* _PROVIDED RECORDS_

=== Section Start ===

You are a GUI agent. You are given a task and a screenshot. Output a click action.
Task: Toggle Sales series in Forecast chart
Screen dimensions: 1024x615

=== Section End ===
=== Section Start ===

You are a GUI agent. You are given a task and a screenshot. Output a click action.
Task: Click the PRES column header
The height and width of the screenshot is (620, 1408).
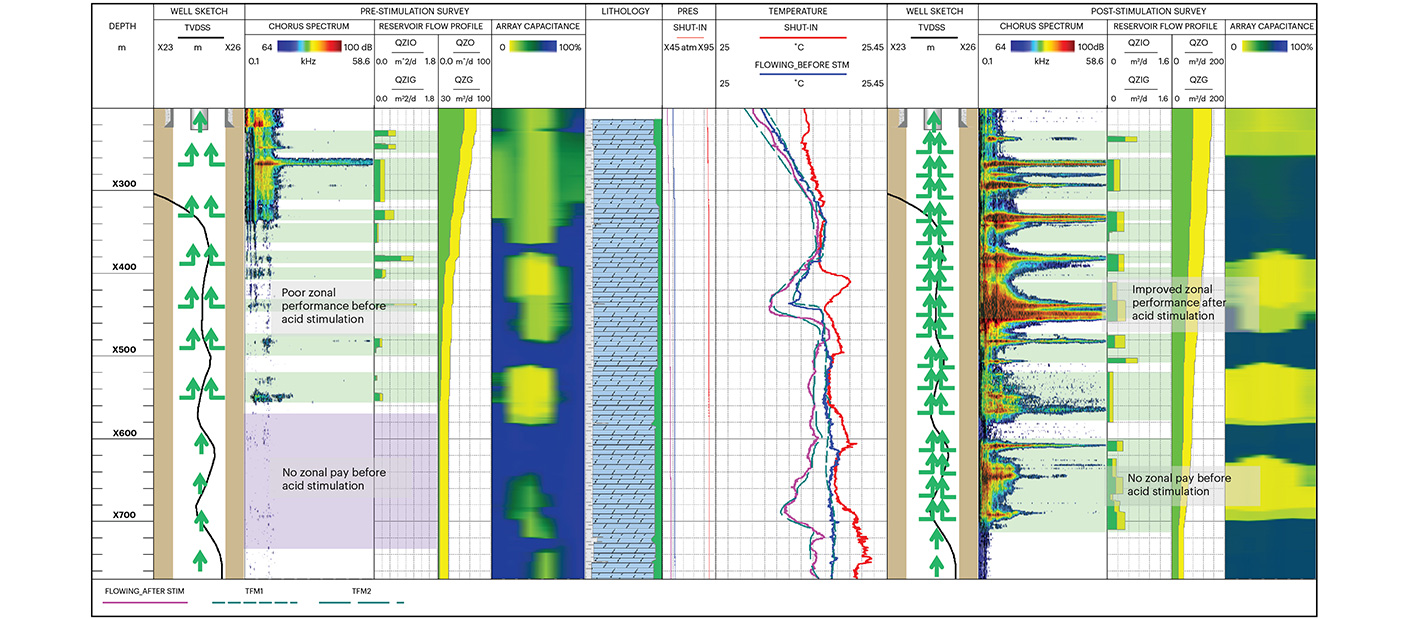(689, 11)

=== Section End ===

* _WHAT IS EXPECTED_
Using the data above, extract exactly the lines from the one that holds "Task: Toggle Sales series in Forecast chart" to the one that holds "Screen dimensions: 1024x615", both ends included, and no others.

* _RESPONSE TO THE TASK_
Task: Toggle Sales series in Forecast chart
Screen dimensions: 1024x615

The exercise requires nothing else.